ASSIGNMENT: Output, exactly and in full, only the lines from the one containing "The height and width of the screenshot is (510, 372)." to the last line of the data. Pictures should not appear.

Items listed in a dataset
== Segment start ==

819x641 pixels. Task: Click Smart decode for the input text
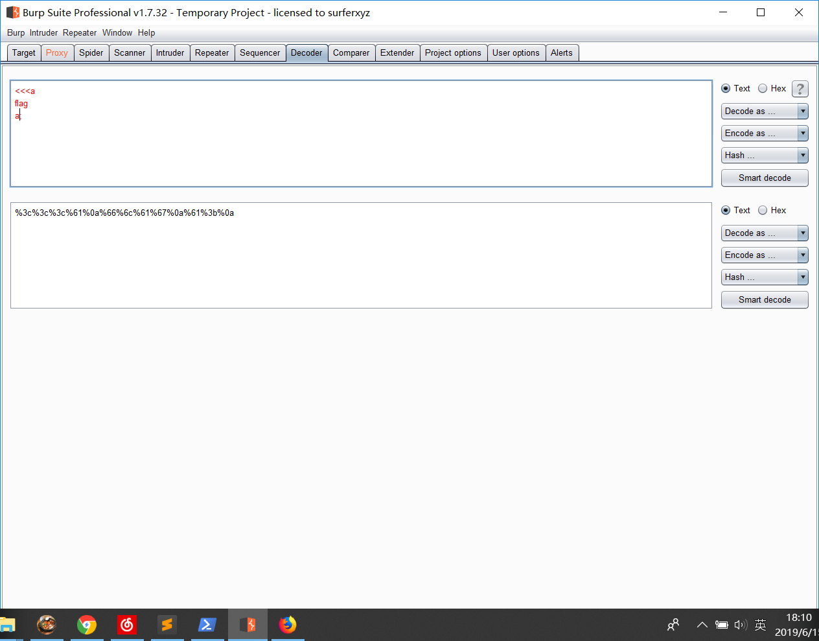tap(765, 178)
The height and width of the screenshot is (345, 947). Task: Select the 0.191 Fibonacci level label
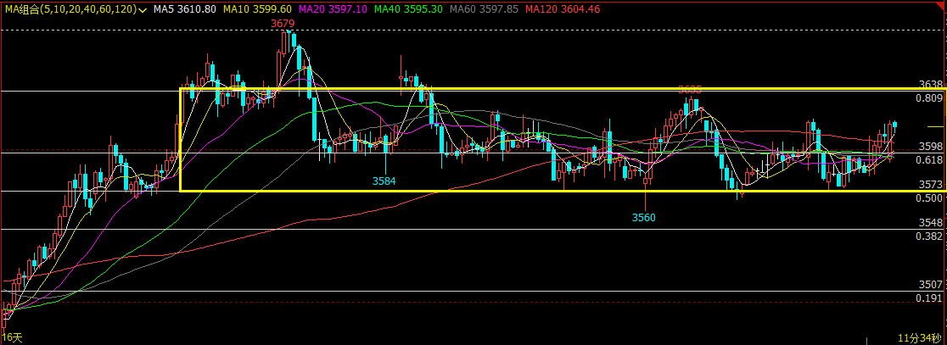[929, 298]
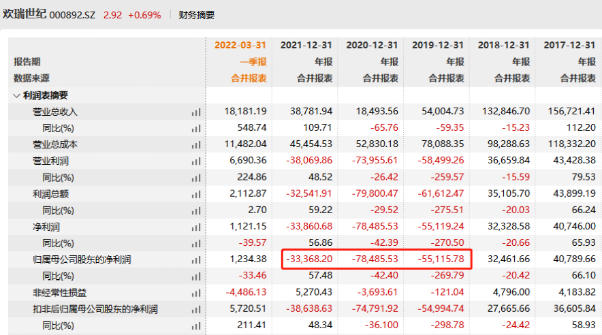Collapse the 利润表摘要 section
This screenshot has height=335, width=602.
pyautogui.click(x=17, y=95)
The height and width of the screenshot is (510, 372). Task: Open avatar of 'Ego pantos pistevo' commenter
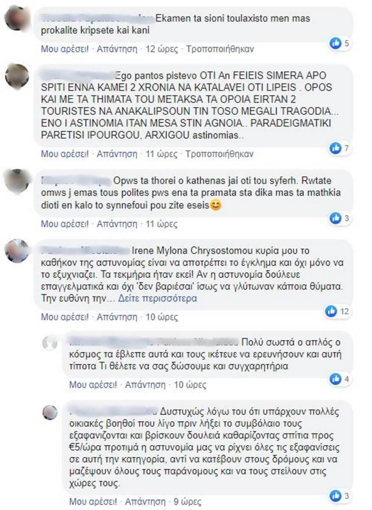click(x=17, y=76)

== Segment end ==

PROBLEM SOLUTION:
The height and width of the screenshot is (510, 372). Task: Open avatar of 'Ego pantos pistevo' commenter
click(x=17, y=76)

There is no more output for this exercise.